Copa America Centenario ends on a successful note

Copa America Centenario ends on a successful note

The 45th edition of the Copa America Centenario was quite an occasion. It was beautiful. The special tournament held in the United States to commemorate the 100 years of South American premier continental football tournament, saw Chile defend their title in a penalty shootout against the favorites, Argentina.

And it is quite incredible to imagine that this fine showpiece, full of talent and superstars, ecstatic fans and very good organization, may not have happened due to the FIFA scandals that rocked the football world and had affected officials in both the North and South American football confederations, leading to the arrests of several high profile sports executives.

Nonetheless, after a cleanup, the tournament organization went ahead and what was served up was a treat for anyone who loves football. From the state of Carlifornia to Orlando city in Florida, from the northwest city of Seattle to the states of New Jersey and Massachusetts, there were goals, there were lovely individual performances, there were tensions, drama and plenty of upsets.

Take Argentina, for example. The world’s best side was expected to, at a canter, lift the Copa America, its first major trophy in a barren period of 23 years.  And the team should have as La Albiceleste had obliterated all, including its eventual conquerors, as the tournament went by.

But even with the world’s best player in its lineup, even with a plethora of stars in its ranks, Argentina couldn’t do the expected and with that, witnessed a third consecutive loss in a cup final in as many years. Raw emotions filled the players and in the heat of the moment, the tormented genius that was Lionel Messi felt he had had enough of the heartbreak as he promptly quit the international game.

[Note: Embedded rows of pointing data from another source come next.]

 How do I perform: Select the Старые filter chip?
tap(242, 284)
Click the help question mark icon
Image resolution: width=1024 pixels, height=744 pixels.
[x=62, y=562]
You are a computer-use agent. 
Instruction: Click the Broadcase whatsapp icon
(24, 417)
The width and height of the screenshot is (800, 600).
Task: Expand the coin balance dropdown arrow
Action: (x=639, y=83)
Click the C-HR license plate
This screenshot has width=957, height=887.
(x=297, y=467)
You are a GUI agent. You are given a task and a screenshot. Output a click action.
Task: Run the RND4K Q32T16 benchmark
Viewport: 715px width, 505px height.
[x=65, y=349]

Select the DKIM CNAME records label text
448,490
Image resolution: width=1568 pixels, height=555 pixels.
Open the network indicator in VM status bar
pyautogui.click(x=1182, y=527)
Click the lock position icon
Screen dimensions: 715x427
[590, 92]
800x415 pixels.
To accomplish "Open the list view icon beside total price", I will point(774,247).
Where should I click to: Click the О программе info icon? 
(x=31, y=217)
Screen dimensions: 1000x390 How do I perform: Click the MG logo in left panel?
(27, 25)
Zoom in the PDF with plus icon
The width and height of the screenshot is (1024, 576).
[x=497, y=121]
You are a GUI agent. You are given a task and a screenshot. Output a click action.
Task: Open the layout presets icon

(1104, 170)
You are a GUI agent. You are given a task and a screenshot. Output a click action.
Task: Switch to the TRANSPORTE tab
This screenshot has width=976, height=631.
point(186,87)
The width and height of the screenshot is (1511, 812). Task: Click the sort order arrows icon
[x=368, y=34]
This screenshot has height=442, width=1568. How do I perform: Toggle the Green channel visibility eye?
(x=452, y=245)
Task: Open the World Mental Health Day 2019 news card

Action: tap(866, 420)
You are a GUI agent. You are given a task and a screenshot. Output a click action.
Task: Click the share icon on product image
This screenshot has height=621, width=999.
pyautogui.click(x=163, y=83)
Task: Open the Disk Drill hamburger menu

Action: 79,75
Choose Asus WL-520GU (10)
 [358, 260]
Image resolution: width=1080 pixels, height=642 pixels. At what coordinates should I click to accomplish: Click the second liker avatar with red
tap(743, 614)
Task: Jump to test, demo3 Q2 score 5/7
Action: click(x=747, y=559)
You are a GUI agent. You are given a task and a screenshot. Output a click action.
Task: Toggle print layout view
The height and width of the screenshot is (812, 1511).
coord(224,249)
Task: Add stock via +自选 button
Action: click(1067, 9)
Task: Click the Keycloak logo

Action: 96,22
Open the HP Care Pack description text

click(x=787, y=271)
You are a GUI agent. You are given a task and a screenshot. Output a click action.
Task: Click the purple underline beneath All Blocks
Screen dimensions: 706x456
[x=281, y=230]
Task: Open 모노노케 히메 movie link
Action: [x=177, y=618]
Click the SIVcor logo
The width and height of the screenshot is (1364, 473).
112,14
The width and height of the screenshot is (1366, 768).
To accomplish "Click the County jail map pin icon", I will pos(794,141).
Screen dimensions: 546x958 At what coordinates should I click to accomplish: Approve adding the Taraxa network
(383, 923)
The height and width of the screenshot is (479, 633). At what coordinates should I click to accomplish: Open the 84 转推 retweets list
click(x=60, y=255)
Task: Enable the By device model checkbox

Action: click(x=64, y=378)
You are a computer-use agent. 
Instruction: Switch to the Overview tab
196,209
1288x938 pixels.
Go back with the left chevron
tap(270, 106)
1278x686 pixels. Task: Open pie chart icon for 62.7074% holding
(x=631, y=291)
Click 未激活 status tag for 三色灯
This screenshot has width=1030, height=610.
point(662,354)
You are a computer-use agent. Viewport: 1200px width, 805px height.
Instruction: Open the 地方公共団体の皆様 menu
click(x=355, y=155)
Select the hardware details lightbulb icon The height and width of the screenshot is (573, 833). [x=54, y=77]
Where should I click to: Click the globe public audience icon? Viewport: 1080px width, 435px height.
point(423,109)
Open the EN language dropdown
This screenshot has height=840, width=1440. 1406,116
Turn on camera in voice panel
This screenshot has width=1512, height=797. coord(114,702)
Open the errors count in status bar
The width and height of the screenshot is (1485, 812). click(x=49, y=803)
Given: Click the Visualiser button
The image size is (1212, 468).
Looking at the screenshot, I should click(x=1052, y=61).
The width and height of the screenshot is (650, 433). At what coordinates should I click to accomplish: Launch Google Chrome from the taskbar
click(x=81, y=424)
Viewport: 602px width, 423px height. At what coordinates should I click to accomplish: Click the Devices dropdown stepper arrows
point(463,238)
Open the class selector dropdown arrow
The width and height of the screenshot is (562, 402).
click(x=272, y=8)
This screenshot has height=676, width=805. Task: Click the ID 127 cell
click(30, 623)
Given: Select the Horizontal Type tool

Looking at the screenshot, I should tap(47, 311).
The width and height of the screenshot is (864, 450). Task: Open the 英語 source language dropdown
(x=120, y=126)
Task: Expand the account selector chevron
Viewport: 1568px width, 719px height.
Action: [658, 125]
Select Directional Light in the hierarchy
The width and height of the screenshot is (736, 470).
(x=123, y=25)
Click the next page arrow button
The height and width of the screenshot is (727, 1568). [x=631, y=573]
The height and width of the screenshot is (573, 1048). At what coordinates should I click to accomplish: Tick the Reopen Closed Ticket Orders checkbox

Take also Uruguay and Brazil, two of the most decorated teams from the south. These sides couldn’t even qualify from the group stages. Uruguay was beaten to the quarters by Venezuela, the least seeded team in the tournament, and saw an uninvolved Luis Suarez’s tantrums come to the fore, while Brazil’s catastrophe was confirmed by Peru, a result that saw head coach Carlos Caetano Bledorn Verri, popularly known as Dunga, sacked by his federation.

However, Chile were deserved winners. La Roja had begun the tournament with a loss to Argentina, but the slow burner turned into a fiery furnace in subsequent games, especially during the 7-0 victory over Mexico in the quarters. And, as expected, the Juan Antonio Pizzi-led charges took individual honors.

Eduardo Vargas, the striker from the Bundesliga side Hoffenheim, scooped the Golden Boot award for his six goals in the tournament, Barcelona shot stopper, Claudio Bravo, won the Golden Glove award for the best goalkeeper, having saved nearly 70% of all shots against him, while Alexis Sanchez won the Golden Ball award for being the tournament’s most valuable player.

The centennial event had a match attendance of about 1.5million fans who watched the 32 matches across the 10 host venues, strewn from Pasadena to Houston, from Santa Clara to East Rutherford, Chicago and Philadelphia. Globally, the tourney was broadcast to about 160 countries, including Kenya, where StarTimes were the official broadcasters.

Coupled with great showings by the likes of Venezuela, Ecuador, Colombia and the host nation, Copa America Centenario will go down as one of the best Copa America tournaments due to the quality of the matches and also due to its commercial success. It was that good.